Manian, who has lived abroad and speaks fluent French and Japanese, highlights how cultural misunderstandings can arise at workshops. At a recent session, she asked a Dane what made him feel respected. He replied, 'I feel respected if you listen to me and then give me your honest opinion.'

The Indian in the group, however, was appalled and told the Dane: 'My idea of respect is for me to listen to you and then agree with you.'

That is because Indians 'are deferential towards people in authority and may not be forthright in the presence of a senior person,' says K. Venkataraman, a director of Bangalore-based Cognizant Technologies, which also runs cultural assimilation courses for its foreign staff. 'It's a mistake to interpret [Indian employees'] silence as acceptance in a discussion,' he says.

Such deference can obscure the realities of deadlines and targets in India.
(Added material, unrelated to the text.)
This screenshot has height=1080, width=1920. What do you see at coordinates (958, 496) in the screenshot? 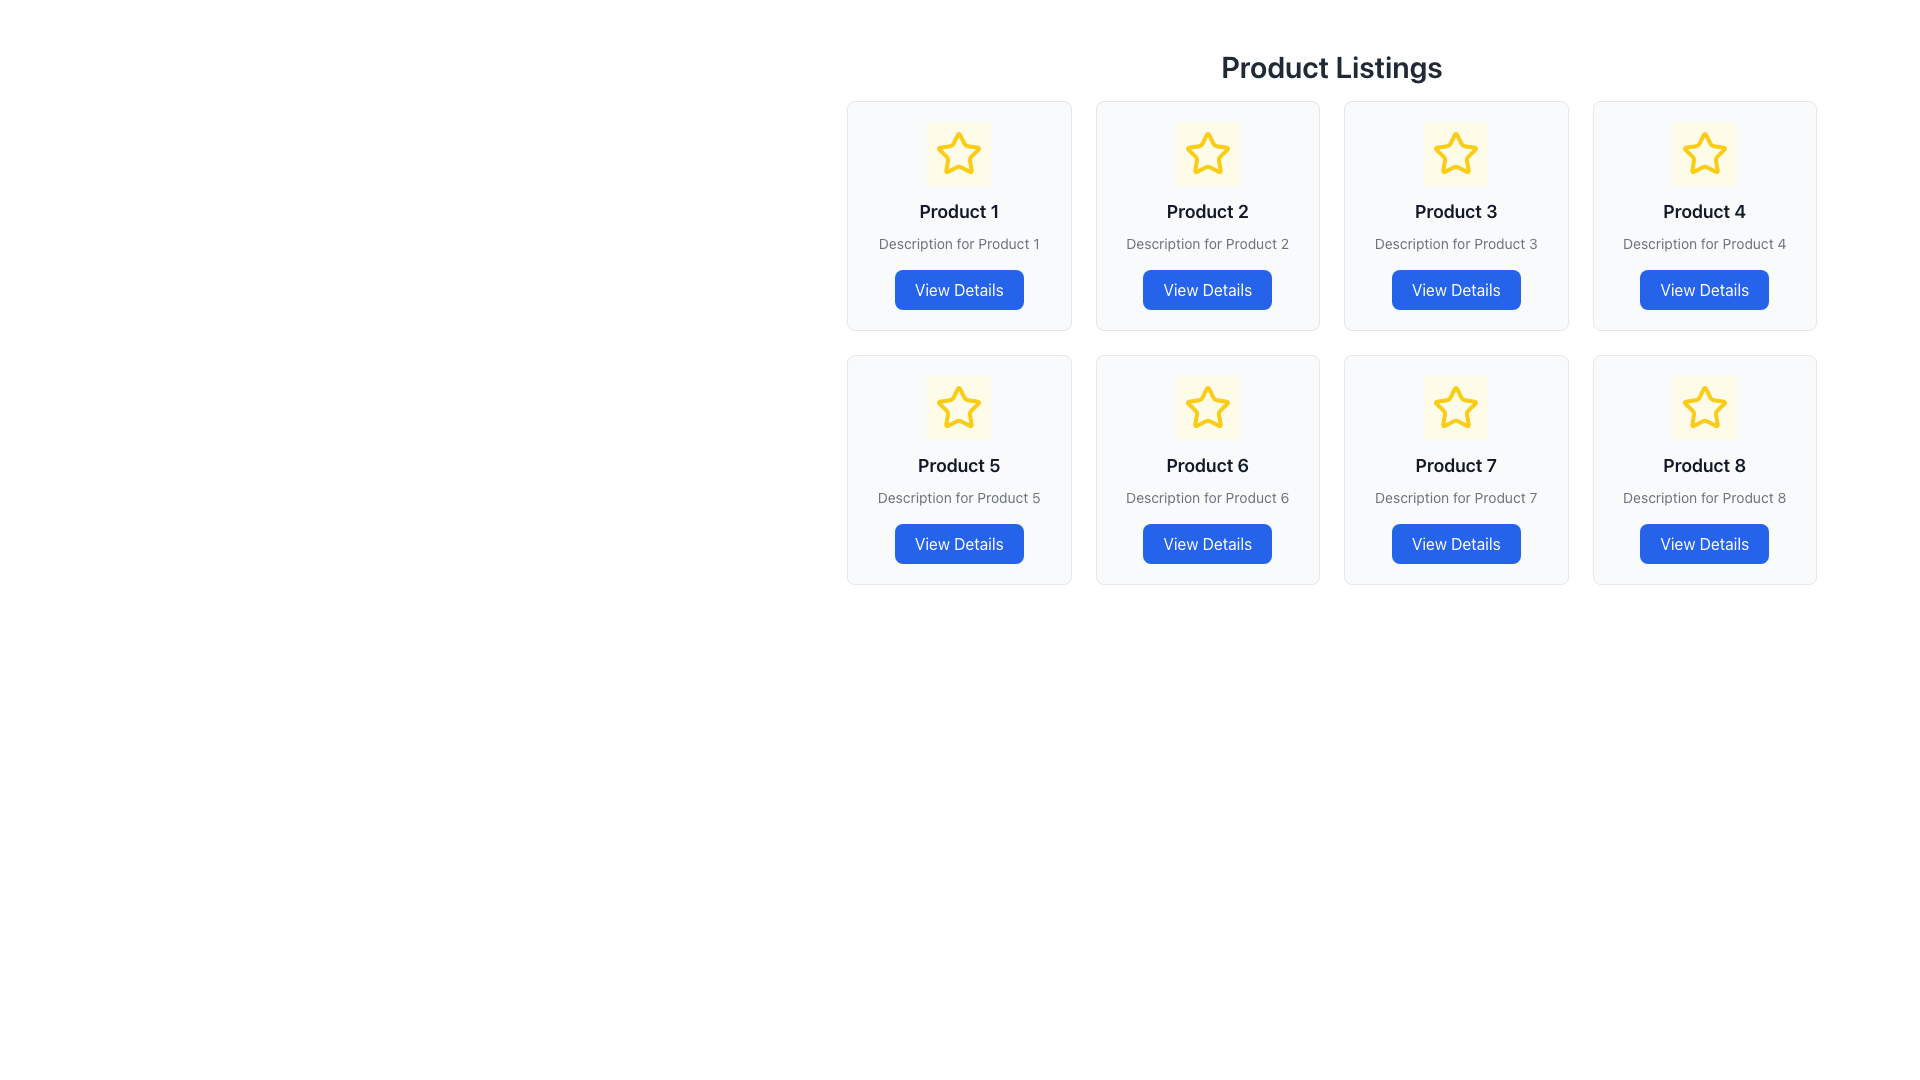
I see `static text element that contains the phrase 'Description for Product 5', which is located below the title 'Product 5' and above the 'View Details' button in the card layout` at bounding box center [958, 496].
The biggest complaint of expatriates is locals' inability to say 'no' when they know they can't deliver.

'We tell foreigners that people will tell them what they think they want to hear,' says Srivastava. 'So if an Indian boss wants a presentation ready by next Friday and hears his team say, 'We can do it, we'll try' or 'I think I can do it', his antennae will go up on hearing the 'we'll try'.'

But the foreigner will mistakenly assume that the Friday deadline will be met, when they should instead follow up to see that the team is on track.
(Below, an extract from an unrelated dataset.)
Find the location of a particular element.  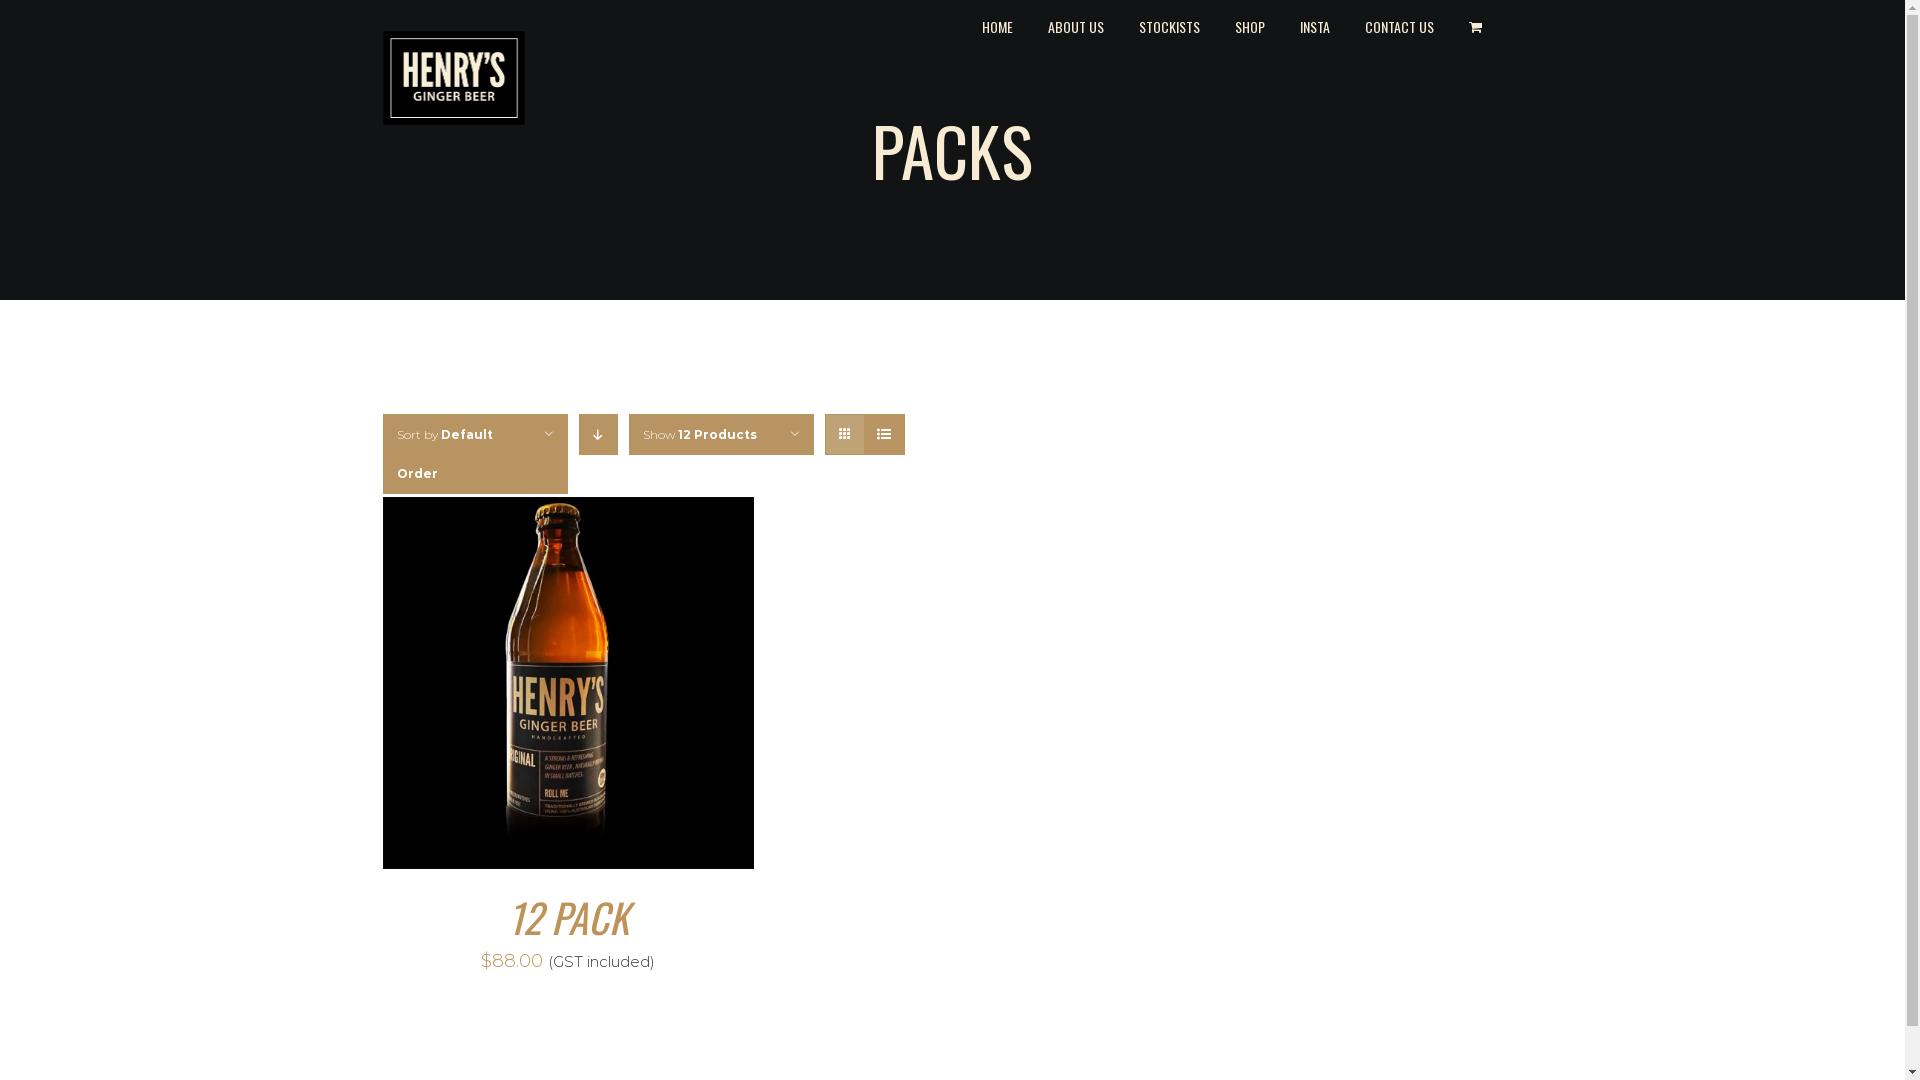

'CONTACT US' is located at coordinates (1397, 24).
Indians and westerners also work differently to deadlines.

Bhagavan Krishnaswami, who heads Wipro's culture training, says Indians are polychronic. They see time as cyclical, punctuality as unimportant and interruptions as acceptable with tasks and deadlines. Westerners, however, tend to be monochronic, do one thing at a time in an orderly way and won't tolerate interruptions or lateness.

'If an Indian has 60 days to do something, he'll be thinking of what he has to deliver at the end of 60 days,' Krishnaswami says. 'A westerner will break up those 60 days and see what he has to complete by 10 days, then 20 days and 30 days.'

Indian attitudes to leave for family commitments often differ from those in the west, with funeral rites taking up to 10 days as opposed to two in Britain or the US. Given the importance of family in India, Venkataraman says he also has to prepare foreigners for personal questions about their marriages and children that might seem intrusive.

With the benefit of cultural sensitivity courses, expatriates such as Henderson are learning to adapt to life in India. She fumes less when calling her plumber because she has learned to micromanage him with regular reminders that the appointment is urgent.

Manian says her business is booming, but wishes more foreign companies operating in India would realise the need to understand the complexities of its culture. 'I wish more people built bridges before burning them,' she says.